INVITED
P A P E R
Efficient Visual Search for Objects in Videos
Visual search using text-retrieval methods can rapidly and accurately
locate objects in videos despite changes in camera viewpoint,
lighting, and partial occlusions.
By Josef Sivic and Andrew Zisserman
ABSTRACT | We describe an approach to generalize theconcept of text-
代写留学生论文based search to nontextual information. Inparticular, we elaborate on the possibilities of retrievingobjects or scenes in a movie with the ease, speed, and accuracywith which Google [9] retrieves web pages containing particularwords, by specifying the query as an image of the object orscene. In our approach, each frame of the video is representedby a set of viewpoint invariant region descriptors. These
descriptors enable recognition to proceed successfully despite
changes in viewpoint, illumination, and partial occlusion.
Vector quantizing these region descriptors provides a visual
analogy of a word, which we term a Bvisual word.[ Efficient
retrieval is then achieved by employing methods from statistical
text retrieval, including inverted file systems, and text and
document frequency weightings.
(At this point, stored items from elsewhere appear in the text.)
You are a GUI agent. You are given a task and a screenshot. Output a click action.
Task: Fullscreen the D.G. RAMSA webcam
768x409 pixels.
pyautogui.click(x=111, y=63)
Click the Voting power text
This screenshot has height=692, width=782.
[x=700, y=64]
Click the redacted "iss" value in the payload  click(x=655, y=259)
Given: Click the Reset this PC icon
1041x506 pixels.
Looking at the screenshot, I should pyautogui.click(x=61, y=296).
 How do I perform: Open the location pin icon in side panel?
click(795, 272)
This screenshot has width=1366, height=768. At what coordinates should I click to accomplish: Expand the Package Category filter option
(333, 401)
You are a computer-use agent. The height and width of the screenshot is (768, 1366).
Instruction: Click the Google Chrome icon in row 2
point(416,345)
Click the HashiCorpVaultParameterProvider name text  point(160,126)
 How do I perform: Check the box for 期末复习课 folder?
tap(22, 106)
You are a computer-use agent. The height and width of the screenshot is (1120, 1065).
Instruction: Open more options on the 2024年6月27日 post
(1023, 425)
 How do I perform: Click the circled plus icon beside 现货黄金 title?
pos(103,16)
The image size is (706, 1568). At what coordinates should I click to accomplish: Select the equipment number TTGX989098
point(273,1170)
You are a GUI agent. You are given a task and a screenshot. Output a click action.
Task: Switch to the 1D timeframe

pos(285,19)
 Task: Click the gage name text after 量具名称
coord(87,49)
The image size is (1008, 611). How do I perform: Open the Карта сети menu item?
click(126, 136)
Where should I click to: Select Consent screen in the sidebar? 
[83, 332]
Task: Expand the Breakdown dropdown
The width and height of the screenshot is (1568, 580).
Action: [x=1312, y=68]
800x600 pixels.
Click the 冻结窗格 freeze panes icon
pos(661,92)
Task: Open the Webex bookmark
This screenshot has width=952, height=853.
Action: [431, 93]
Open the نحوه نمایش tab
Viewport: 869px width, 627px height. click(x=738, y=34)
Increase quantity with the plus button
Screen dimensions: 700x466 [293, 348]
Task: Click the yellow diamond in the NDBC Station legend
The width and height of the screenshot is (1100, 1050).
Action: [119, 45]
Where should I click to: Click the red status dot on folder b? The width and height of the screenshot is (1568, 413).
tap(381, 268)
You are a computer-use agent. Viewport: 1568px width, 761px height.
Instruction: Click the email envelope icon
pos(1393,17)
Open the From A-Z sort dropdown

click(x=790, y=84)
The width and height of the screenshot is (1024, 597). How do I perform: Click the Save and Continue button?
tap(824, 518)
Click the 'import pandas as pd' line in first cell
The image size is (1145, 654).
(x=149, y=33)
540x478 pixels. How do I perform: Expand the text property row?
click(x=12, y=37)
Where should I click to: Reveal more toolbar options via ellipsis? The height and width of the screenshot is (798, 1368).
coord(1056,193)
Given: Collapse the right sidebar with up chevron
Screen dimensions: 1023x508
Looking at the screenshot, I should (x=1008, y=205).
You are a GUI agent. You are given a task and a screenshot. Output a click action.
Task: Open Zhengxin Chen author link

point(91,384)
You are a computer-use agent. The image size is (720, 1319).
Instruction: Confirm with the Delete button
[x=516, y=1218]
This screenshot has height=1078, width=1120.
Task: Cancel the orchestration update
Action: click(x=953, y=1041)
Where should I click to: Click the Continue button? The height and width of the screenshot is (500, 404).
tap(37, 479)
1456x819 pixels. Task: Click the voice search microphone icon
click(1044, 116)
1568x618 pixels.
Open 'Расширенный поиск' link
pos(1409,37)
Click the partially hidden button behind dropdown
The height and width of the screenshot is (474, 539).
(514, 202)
The final ranking also depends
on the spatial layout of the regions. Object retrievalresults are reported on the full length feature films BGroundhog
Day,[ BCharade,[ and BPretty Woman,[ including searches from
within the movie and also searches specified by external
images downloaded from the Internet. We discuss three
research directions for the presented video retrieval approach
and review some recent work addressing them: 1) building
visual vocabularies for very large-scale retrieval; 2) retrieval of
3-D objects; and 3) more thorough verification and ranking
using the spatial structure of objects.
KEYWORDS | Object recognition; text retrieval; viewpoint and
scale invariance
I. INTRODUCTION
The aim of this research is to retrieve those key frames and
shots of a video containing a particular object with the
ease, speed, and accuracy with which web search engines
such as Google [9] retrieve text documents (web pages)
containing particular words. An example visual object
query and retrieved results are shown in Fig. 1. This paper
investigates whether a text retrieval approach can be
successfully employed for this task.
Identifying an (identical) object in a database of images
is a challenging problem because the object can have a
different size and pose in the target and query images, and
also the target image may contain other objects (Bclutter[)
that can partially occlude the object of interest. However,
successful methods now exist which can match an object’s
visual appearance despite differences in viewpoint, lighting,
and partial occlusion [22]–[24], [27], [32], [38], [39],
[41], [49], [50]. Typically, an object is represented by a set
of overlapping regions each represented by a vector
computed from the region’s appearance. The region
extraction and descriptors are built with a controlled
degree of invariance to viewpoint and illumination
conditions. Similar descriptors are computed for all images
in the database. Recognition of a particular object proceeds
by nearest neighbor matching of the descriptor vectors,
followed by disambiguating or voting using the spatial
consistency of the matched regions, for example by
computing an affine transformation
本论文由英语论文网提供整理,提供论文代写,英语论文代写,代写论文,代写英语论文,代写留学生论文,代写英文论文,留学生论文代写相关核心关键词搜索。